Japanese journalist Shiori Itō tells how she pursued her rape case against a prominent TV executive

This is the remarkable story of Japanese journalist Shiori Itō, who waived a legal right to anonymity to pursue her rape case against prominent TV news executive Noriyuki Yamaguchi. The film gives us fly-on-the-wall video footage of her embattled life as she prepared her legal case and later as she wrote her memoir of the events, Black Box, named after the closed files on her case: the black boxes.

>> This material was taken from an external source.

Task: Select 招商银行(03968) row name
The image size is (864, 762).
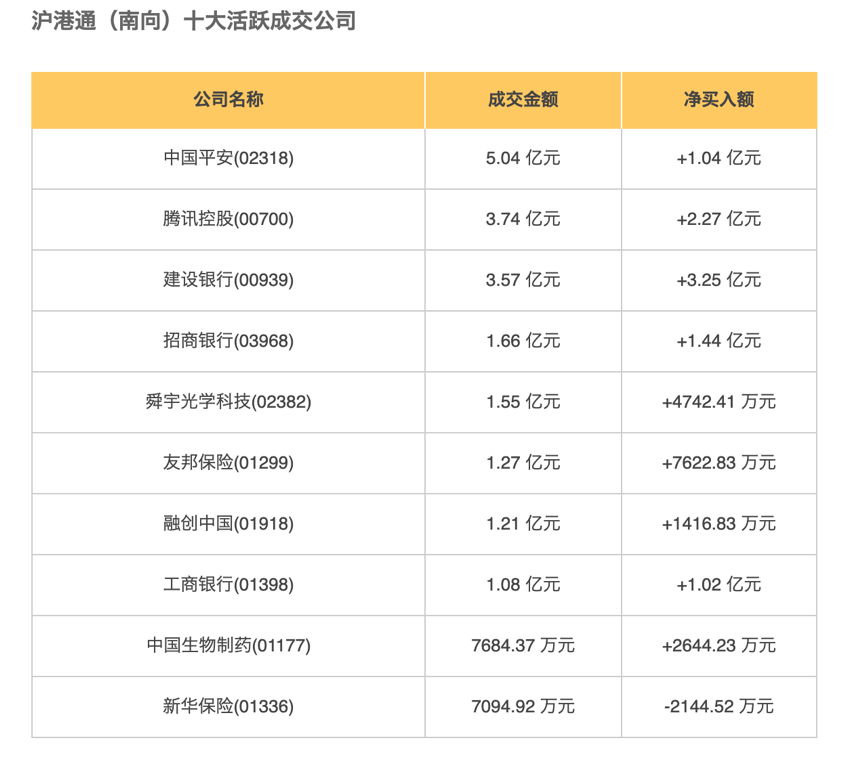Action: coord(228,341)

As a young journalism intern in 2015, she had turned up for what she thought would be a career-help chat with Yamaguchi. She was confused and uncomfortable to find it was at a bar where turning down his hospitality would be impolite; she became drunk and says she regained consciousness in a hotel room to find Yamaguchi raping her. Later, in a police station, officers made her re-enact the event with a male dummy. Itō became the figurehead of the Japanese #MeToo movement as hundreds of thousands of women in conservative, male-dominated Japan examined their own supposed memories of abuse. And as a journalist, Itō found herself on the trail of a Watergate-type story: her assailant was friendly with the Japanese prime minister and with police authorities who cancelled his arrest warrant. And all the time, she received a blizzard of online abuse. Yamaguchi maintains sex was consensual.